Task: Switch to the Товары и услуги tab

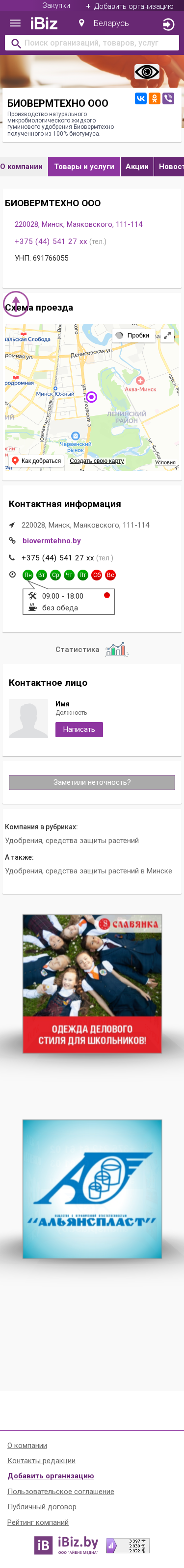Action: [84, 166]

──────────

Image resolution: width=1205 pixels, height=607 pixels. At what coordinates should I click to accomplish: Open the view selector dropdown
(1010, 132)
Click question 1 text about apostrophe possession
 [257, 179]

──────────

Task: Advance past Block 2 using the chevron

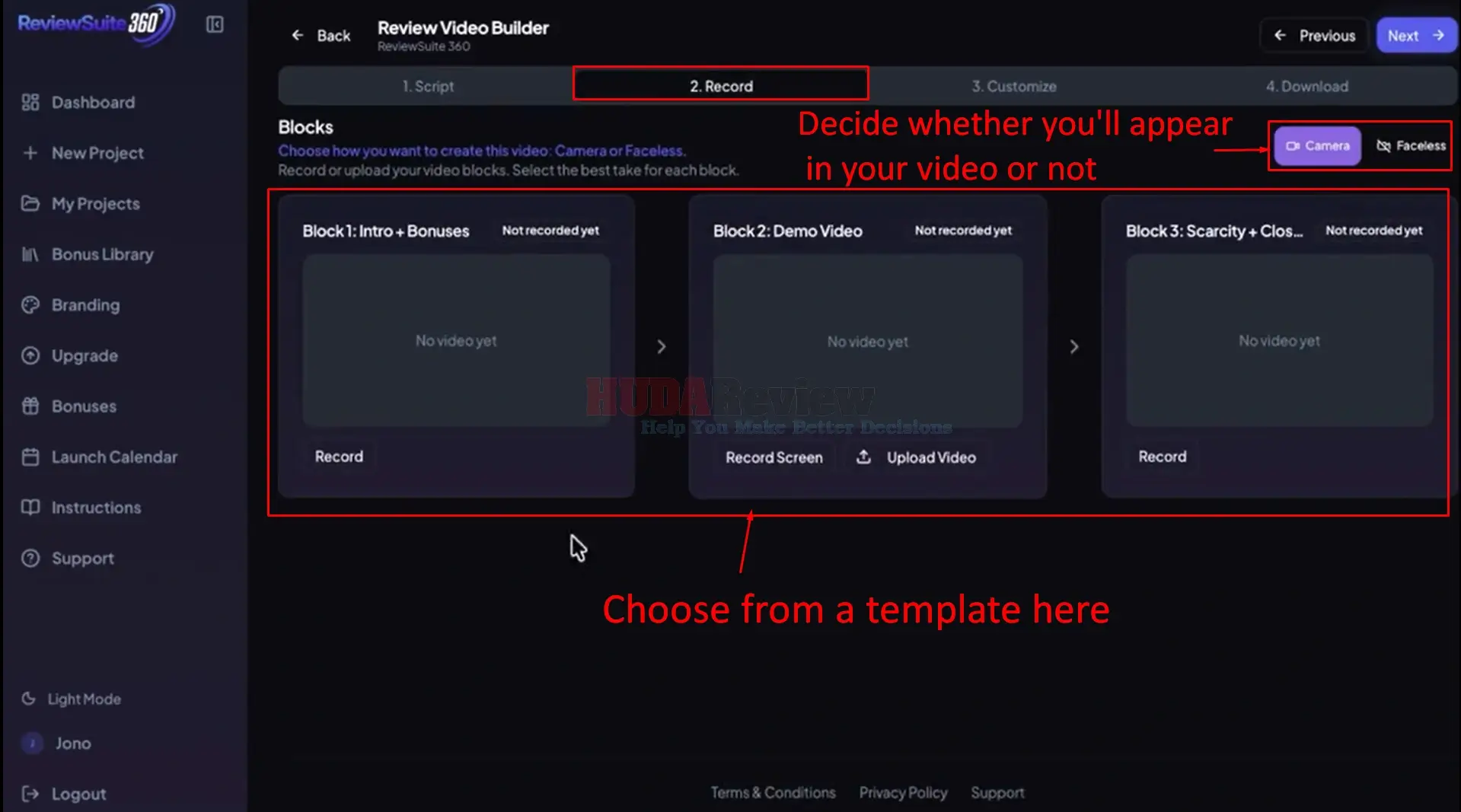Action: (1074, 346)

──────────

OBJECTIVE:
Pick out each line in the entries above that contains the word "Task", and copy those lines out in full.

SOLUTION FOR THIS EXERCISE:
Task: Switch to the Товары и услуги tab
Task: Advance past Block 2 using the chevron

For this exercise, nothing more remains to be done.